Sturge–Weber syndrome (SWS)

Introduction

SWS is a rare, sporadic neurocutaneous disorder characterized by vascular malformations involving the skin, brain, and eyes. It is a phakomatoses characterized by a facial capillary malformation (port-wine stain), leptomeningeal angiomatosis, and ocular abnormalities, including glaucoma. The condition is named after William Allen Sturge and Frederick Parkes Weber, who contributed to its early clinical description. The clinical presentation is highly variable, depending on the extent and location of vascular involvement.

Genetics

The genetic basis of Sturge–Weber syndrome differs fundamentally from that of other neurocutaneous disorders, as it is caused by a somatic activating mutation in the GNAQ gene (G Protein Subunit Alpha Q) located on chromosome 9q21. This mutation occurs in the postzygotic phase and leads to partial mosaicism, which accounts for the segmental distribution of vascular lesions. This gene encodes a G protein subunit that participates in intracellular signaling pathways that regulate vascular development. The mutation results in persistent activation of downstream signaling pathways, particularly the MAPK (mitogen-activated protein kinase) pathway, contributing to abnormal vascular formation and persistence.

Epidemiology

Sturge–Weber syndrome has an estimated incidence of 1 in 20,000–50,000 live births. It is considered a rare disorder and affects males and females equally, and occurs worldwide without known ethnic predilection. Most cases are sporadic, with no increased recurrence risk in families. The presence of a facial port-wine stain, particularly in the distribution of the ophthalmic branch of the trigeminal nerve (V1), is a key clinical marker associated with increased risk of intracranial involvement.

Pathophysiology

The pathophysiological mechanism of SWS is based on abnormal vascular development during embryogenesis. During early fetal life, a primitive vascular plexus surrounding the cephalic neural tube undergoes regression. In SWS, this regression fails and leads to persistent leptomeningeal capillary-venous malformations that commonly occur in the occipital and parietal lobes. These vascular anomalies lead to impaired venous drainage, chronic cerebral hypoperfusion, and subsequently progressive cortical injury. These cortical injuries include calcification, gliosis, and cortical atrophy.

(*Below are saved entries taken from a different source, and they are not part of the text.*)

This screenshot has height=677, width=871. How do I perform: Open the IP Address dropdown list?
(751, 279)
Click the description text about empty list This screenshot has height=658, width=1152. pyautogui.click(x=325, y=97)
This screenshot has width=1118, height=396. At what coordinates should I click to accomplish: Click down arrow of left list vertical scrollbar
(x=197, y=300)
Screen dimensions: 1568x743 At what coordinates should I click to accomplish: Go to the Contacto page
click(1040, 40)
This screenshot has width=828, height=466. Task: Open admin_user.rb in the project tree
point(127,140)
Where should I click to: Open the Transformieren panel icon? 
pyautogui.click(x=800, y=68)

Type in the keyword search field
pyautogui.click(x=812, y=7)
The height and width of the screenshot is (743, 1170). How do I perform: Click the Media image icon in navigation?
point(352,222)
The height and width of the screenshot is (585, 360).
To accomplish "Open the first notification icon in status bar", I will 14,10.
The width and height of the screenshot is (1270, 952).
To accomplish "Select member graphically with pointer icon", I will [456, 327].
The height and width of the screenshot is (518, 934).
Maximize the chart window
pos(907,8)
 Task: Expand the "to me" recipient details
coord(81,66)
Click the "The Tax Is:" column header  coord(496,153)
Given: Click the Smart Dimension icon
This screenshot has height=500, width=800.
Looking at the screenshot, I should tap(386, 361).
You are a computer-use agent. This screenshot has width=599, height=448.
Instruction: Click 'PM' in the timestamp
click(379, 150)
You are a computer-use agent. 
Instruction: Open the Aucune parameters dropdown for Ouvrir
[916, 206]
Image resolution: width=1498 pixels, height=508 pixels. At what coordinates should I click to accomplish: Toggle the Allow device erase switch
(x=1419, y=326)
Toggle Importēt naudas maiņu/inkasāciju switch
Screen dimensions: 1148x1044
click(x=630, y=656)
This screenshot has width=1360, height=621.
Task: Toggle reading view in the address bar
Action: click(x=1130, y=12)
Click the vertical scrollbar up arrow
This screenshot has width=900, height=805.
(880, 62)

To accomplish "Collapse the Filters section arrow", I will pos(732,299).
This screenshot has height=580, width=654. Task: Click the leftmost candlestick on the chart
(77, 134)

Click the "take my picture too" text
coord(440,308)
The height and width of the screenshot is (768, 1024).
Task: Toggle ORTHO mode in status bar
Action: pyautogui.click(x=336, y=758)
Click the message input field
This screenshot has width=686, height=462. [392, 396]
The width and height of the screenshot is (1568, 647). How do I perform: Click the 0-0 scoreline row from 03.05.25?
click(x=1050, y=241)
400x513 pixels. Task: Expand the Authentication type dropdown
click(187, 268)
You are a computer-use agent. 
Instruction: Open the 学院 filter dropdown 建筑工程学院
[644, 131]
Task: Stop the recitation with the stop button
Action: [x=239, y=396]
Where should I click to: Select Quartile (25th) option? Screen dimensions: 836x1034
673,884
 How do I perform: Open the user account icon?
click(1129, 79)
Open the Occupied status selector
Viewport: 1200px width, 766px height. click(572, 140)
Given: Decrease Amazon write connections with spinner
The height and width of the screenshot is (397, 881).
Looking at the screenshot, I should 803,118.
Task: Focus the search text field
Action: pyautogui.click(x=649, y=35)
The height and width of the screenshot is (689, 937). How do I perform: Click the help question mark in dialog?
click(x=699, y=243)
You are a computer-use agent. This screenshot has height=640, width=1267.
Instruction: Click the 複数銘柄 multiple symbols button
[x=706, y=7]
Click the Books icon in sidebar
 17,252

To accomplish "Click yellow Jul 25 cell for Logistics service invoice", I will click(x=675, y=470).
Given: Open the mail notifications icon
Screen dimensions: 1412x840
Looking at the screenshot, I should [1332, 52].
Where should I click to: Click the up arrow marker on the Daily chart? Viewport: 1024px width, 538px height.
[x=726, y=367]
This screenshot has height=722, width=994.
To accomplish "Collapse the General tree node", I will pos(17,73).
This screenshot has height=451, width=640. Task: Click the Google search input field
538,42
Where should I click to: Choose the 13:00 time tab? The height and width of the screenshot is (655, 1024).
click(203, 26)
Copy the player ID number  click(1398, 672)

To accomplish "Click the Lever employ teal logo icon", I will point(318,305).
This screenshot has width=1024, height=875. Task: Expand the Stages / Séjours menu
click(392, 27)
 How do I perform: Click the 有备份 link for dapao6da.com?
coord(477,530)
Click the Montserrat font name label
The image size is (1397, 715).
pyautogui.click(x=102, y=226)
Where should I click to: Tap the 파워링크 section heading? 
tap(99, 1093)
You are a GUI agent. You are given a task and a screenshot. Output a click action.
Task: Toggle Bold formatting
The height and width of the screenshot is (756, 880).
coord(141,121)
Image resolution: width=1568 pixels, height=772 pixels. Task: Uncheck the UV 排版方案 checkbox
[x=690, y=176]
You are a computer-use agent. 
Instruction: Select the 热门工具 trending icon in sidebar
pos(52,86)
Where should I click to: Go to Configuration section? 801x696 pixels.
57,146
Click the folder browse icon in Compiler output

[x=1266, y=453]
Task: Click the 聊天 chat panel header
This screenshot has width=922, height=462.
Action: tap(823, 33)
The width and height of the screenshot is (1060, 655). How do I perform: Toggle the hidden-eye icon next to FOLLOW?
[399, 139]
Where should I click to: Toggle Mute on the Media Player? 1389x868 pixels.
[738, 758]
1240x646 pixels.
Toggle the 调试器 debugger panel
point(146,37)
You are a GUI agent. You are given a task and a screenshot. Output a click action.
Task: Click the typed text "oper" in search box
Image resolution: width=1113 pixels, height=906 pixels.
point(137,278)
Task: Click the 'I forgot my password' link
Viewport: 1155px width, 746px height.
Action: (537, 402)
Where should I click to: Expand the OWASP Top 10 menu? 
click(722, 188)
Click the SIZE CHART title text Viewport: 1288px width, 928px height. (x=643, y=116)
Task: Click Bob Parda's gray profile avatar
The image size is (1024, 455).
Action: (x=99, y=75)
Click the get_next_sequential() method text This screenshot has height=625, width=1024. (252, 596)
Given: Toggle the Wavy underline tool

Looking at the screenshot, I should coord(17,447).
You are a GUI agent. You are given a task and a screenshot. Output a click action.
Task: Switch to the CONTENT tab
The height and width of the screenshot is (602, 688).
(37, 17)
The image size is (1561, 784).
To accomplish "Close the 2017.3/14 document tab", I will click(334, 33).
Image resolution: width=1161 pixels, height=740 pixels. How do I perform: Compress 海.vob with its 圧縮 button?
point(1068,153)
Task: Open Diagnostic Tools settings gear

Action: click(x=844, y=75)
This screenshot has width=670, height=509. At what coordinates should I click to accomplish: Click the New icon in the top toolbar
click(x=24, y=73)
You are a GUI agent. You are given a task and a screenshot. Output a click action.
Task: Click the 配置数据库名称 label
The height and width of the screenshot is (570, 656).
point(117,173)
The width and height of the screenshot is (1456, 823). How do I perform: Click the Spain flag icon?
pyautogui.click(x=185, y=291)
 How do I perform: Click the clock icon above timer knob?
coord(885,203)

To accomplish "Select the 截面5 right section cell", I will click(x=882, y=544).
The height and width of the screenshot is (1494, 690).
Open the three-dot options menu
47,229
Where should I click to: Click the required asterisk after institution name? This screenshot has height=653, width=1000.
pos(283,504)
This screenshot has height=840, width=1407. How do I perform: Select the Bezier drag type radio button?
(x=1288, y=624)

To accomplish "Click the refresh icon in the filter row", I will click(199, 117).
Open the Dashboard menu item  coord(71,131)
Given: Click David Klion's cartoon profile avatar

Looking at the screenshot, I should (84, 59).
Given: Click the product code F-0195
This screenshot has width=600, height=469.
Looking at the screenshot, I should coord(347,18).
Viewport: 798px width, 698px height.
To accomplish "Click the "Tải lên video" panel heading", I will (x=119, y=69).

Ocular involvement arises from similar vascular malformations affecting the choroid and episcleral vessels, contributing to increased intraocular pressure and glaucoma. 

Clinical manifestations

The main clinical feature is a facial port-wine stain (nevus flammeus), which is usually unilateral and involves the forehead and upper eyelid. Neurological manifestations often begin in infancy and include different types of seizures, which are often refractory. Recurrent seizures and chronic focal hypoperfusion in the brain result in other neurological symptoms, including hemiparesis, visual field defects, and cognitive impairment. Developmental delay and intellectual disability are common, particularly in individuals with early-onset and refractory epilepsy. Ocular manifestations include glaucoma, which may be present at birth or develop later, and choroidal hemangiomas, which can impair vision.

Diagnosis

Diagnosis of SWS is based on clinical features and neuroimaging. Magnetic resonance imaging (MRI) with contrast is the modality of choice and typically demonstrates leptomeningeal enhancement, cortical atrophy, and characteristic “tram-track” calcifications, although the latter are more clearly seen on computed tomography (CT). Ophthalmological evaluation is essential for detecting and monitoring glaucoma. The diagnosis may also be supported by identification of a GNAQ mutation in affected tissue, although genetic testing is not routinely required in typical cases. Early identification is important for surveillance and management of neurological and ocular complications.

Treatment

Management of Sturge–Weber syndrome is entirely symptomatic and requires a multidisciplinary approach. Seizure control is crucial and always requires antiepileptic medications. In refractory epilepsy, surgical interventions such as focal resection of the vascular lesion or hemispherectomy may be indicated. Low-dose aspirin is sometimes used to reduce the risk of thrombosis and stroke-like episodes, although evidence is limited. Glaucoma requires prompt and ongoing ophthalmologic treatment, including medical therapy or surgery. Laser therapy (e.g., a pulsed-dye laser) can improve the cosmetic appearance of a port-wine stain. Developmental support, physiotherapy, and educational interventions are important for optimizing functional outcomes.

Prognosis

The prognosis of SWS varies widely and depends largely on the extent of brain involvement and the severity of epilepsy. Early-onset and therapy-resistant seizures are associated with more severe neurodevelopmental outcomes. Individuals with limited leptomeningeal lesions may have relatively mild symptoms and preserved cognitive function. Vision outcomes depend on the severity of glaucoma severity and its management, as well as choroidal involvement. Although SWS is a lifelong condition, early diagnosis and comprehensive management can significantly improve quality of life and reduce complications.